Abstract

M OST PRACTICING anesthetists have never . managed or even observed acid pulmonary aspiration (Mendelson's Syndrome) 1 in a parturient. In the most recent Report on the Confidential Enquiries into Maternal Deaths in the United Kingdom (1994-1996), 2 no mother died as a consequence of pulmonary aspiration. In the last four Confidential Enquiries (1985 to 1996), 3 in which 12-year period there were approximately 9 million births, four mothers died from pulmonary aspiration. However, in two of these mothers there were other complicating factors. Three of the mothers had received parenteral opioids during labor; in the fourth case the use of opioids was not recorded. This is in sharp contrast to the very first Confidential Enquiry (1952-1954), 4 which reported 29 maternal deaths from aspiration (Fig 1).
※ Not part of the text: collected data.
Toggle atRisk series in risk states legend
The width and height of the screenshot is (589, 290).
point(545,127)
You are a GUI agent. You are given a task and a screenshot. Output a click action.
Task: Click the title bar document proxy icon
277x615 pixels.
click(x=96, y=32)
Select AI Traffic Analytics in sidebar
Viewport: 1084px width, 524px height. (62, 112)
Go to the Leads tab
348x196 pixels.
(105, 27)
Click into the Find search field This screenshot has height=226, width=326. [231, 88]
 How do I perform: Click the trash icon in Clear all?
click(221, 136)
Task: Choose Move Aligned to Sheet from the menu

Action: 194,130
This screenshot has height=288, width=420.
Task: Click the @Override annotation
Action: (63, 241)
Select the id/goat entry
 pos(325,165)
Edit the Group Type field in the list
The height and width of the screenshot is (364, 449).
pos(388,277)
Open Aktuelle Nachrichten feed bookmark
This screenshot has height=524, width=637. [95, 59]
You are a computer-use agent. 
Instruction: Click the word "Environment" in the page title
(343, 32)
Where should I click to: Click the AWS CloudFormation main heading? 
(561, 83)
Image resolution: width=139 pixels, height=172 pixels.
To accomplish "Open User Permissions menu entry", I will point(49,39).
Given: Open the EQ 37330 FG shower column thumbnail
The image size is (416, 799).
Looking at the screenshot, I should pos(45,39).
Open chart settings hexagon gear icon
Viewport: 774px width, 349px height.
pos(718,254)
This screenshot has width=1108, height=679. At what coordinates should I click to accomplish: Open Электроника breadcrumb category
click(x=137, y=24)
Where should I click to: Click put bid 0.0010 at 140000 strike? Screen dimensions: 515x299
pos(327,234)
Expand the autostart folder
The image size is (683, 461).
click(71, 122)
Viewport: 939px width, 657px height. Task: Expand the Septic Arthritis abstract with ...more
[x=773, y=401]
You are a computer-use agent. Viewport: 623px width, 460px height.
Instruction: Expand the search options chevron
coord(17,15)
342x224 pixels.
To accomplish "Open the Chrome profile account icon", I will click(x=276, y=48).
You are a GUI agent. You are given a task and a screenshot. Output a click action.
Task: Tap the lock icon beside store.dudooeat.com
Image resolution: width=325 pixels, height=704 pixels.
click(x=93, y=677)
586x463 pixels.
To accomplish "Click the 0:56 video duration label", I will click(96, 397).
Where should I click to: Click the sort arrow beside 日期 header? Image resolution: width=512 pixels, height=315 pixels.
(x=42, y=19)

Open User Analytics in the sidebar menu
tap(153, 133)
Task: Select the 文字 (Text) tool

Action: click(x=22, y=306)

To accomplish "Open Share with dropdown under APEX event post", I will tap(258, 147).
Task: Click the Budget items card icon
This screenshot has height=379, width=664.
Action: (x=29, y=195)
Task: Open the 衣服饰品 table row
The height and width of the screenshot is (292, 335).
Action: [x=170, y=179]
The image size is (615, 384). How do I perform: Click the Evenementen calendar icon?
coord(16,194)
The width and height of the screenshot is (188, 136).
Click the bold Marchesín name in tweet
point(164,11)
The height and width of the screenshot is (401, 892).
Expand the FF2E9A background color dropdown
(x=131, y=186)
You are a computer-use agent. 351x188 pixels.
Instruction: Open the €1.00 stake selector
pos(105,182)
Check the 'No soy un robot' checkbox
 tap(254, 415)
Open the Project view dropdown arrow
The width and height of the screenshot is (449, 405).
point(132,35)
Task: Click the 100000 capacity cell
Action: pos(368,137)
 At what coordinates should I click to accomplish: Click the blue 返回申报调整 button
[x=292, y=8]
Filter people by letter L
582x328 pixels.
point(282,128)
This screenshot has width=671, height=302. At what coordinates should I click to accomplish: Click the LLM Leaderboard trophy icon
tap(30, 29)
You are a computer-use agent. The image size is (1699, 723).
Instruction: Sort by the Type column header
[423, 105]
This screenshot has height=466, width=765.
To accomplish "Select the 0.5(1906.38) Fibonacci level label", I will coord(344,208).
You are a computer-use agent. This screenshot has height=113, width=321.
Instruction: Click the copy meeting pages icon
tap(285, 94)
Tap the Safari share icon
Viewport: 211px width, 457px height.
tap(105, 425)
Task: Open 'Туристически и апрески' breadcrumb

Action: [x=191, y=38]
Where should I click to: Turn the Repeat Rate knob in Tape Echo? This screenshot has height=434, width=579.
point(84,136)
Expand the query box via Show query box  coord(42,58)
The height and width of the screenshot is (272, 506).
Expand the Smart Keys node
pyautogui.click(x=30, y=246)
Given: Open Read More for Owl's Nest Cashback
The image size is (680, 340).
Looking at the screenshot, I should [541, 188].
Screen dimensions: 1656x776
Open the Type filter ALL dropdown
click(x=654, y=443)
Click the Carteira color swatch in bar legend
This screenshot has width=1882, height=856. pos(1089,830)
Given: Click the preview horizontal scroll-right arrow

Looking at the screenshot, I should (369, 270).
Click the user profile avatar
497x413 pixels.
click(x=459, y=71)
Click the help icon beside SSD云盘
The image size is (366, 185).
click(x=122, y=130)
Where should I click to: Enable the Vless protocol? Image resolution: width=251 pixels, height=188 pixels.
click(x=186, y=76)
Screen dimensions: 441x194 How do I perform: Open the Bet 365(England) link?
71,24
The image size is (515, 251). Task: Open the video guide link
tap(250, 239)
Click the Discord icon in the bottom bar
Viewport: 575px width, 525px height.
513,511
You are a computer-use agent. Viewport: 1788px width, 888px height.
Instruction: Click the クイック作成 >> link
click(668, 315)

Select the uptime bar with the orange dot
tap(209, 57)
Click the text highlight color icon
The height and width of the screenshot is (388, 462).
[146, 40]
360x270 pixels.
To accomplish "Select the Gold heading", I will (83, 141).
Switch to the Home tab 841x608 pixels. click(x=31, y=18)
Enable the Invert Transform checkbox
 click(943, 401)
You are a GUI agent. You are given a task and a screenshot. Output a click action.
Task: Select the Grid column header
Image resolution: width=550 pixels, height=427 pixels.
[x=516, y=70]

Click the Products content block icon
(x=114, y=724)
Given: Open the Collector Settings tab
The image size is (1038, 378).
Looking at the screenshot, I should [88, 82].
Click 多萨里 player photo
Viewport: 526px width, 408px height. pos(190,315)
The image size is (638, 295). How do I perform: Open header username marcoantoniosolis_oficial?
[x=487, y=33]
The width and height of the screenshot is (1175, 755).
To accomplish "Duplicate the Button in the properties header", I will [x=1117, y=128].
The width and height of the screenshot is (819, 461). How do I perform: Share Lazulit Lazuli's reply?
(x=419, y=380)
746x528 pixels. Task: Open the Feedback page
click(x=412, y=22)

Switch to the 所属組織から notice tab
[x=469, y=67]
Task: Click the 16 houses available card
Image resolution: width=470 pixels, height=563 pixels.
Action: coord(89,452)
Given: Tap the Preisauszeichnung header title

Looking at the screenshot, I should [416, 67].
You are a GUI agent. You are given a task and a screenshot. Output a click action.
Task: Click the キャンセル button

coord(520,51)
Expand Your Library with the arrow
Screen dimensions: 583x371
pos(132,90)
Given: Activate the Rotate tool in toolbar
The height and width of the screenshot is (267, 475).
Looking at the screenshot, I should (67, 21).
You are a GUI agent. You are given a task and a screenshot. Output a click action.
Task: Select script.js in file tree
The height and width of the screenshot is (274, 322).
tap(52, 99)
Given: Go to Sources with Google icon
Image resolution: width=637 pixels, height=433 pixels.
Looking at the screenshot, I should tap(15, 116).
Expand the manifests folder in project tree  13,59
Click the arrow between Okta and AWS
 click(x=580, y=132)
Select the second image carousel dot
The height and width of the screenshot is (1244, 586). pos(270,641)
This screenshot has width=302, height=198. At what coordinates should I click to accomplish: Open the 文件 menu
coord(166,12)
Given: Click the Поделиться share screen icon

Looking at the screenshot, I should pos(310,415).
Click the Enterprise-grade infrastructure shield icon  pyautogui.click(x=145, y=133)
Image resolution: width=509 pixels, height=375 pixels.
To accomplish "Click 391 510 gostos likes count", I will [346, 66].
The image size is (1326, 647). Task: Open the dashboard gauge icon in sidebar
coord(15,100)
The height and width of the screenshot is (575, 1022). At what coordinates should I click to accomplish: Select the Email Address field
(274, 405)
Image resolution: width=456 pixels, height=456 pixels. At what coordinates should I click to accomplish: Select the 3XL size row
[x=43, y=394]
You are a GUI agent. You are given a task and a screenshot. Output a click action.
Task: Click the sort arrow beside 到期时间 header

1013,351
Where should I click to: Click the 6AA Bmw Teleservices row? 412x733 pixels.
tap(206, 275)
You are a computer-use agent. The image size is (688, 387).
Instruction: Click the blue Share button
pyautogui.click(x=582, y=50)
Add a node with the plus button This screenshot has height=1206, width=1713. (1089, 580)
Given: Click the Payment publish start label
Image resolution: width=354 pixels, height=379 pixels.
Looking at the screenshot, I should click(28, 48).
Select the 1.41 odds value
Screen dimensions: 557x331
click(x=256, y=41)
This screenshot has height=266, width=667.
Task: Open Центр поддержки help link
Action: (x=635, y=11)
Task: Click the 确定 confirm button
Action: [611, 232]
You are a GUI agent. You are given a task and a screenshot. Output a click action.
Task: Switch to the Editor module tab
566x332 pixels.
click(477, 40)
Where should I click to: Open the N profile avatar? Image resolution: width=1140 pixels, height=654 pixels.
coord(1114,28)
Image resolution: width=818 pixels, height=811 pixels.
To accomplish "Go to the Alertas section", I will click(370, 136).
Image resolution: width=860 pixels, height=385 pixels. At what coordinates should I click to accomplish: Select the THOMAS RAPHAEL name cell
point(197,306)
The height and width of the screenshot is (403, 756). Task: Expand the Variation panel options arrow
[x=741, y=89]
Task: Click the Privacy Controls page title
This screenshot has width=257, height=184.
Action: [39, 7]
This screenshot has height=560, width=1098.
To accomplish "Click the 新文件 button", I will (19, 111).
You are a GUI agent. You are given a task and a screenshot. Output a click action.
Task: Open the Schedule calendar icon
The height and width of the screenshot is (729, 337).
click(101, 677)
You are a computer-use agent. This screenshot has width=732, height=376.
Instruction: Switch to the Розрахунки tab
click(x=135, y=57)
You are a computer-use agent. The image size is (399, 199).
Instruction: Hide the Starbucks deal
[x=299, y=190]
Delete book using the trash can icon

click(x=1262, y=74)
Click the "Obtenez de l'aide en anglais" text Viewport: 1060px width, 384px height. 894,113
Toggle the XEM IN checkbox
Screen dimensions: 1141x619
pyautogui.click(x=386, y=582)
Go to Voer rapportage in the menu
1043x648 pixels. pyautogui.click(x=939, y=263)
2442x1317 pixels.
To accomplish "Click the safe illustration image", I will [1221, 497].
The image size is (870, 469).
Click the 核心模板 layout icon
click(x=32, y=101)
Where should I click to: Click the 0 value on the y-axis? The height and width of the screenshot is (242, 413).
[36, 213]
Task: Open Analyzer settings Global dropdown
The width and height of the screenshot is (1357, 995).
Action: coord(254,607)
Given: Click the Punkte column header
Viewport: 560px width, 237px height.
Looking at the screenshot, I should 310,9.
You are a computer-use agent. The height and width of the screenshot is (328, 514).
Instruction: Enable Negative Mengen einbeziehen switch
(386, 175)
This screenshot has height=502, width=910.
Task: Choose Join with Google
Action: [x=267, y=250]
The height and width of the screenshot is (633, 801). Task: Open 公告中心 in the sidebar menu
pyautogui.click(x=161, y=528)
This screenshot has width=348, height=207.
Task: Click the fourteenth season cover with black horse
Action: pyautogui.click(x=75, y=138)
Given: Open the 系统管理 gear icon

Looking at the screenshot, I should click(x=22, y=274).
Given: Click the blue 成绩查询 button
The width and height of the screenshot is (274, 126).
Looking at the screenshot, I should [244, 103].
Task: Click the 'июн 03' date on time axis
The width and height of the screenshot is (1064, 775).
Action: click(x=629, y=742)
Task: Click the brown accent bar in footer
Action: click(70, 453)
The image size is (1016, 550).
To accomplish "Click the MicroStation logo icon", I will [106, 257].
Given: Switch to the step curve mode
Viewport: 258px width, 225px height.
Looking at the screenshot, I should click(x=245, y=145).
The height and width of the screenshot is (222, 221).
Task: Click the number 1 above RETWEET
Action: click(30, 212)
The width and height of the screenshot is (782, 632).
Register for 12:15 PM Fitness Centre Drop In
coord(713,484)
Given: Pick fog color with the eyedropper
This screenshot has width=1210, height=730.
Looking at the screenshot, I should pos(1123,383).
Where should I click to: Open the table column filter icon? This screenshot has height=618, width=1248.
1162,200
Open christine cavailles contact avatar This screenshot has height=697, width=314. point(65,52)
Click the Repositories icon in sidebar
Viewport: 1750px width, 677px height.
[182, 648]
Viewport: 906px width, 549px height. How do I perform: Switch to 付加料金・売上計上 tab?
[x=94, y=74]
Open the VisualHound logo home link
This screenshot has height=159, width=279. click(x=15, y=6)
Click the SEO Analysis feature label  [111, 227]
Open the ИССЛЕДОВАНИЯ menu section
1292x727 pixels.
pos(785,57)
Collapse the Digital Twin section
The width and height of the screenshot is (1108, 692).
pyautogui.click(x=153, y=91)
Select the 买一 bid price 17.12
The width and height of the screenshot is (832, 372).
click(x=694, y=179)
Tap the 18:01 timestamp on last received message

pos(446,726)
This remarkable improvement can in part be attributed to the greater use of regional anaesthesia, the introduction of the H 2 antagonists, the improved training of obstetric anesthetists, and the policy of fasting women during labor. It could therefore be argued that gastric aspiration is no longer an important clinical issue in obstetric anesthesia and that in the very rare event of a mother aspirating, it is likely that treatment in a modern intensive care unit will ensure her complete recovery. It is not surprising then that midwives, obstetricians, and even mothers themselves are demanding that the unpopular policy of starving women during labor be reviewed.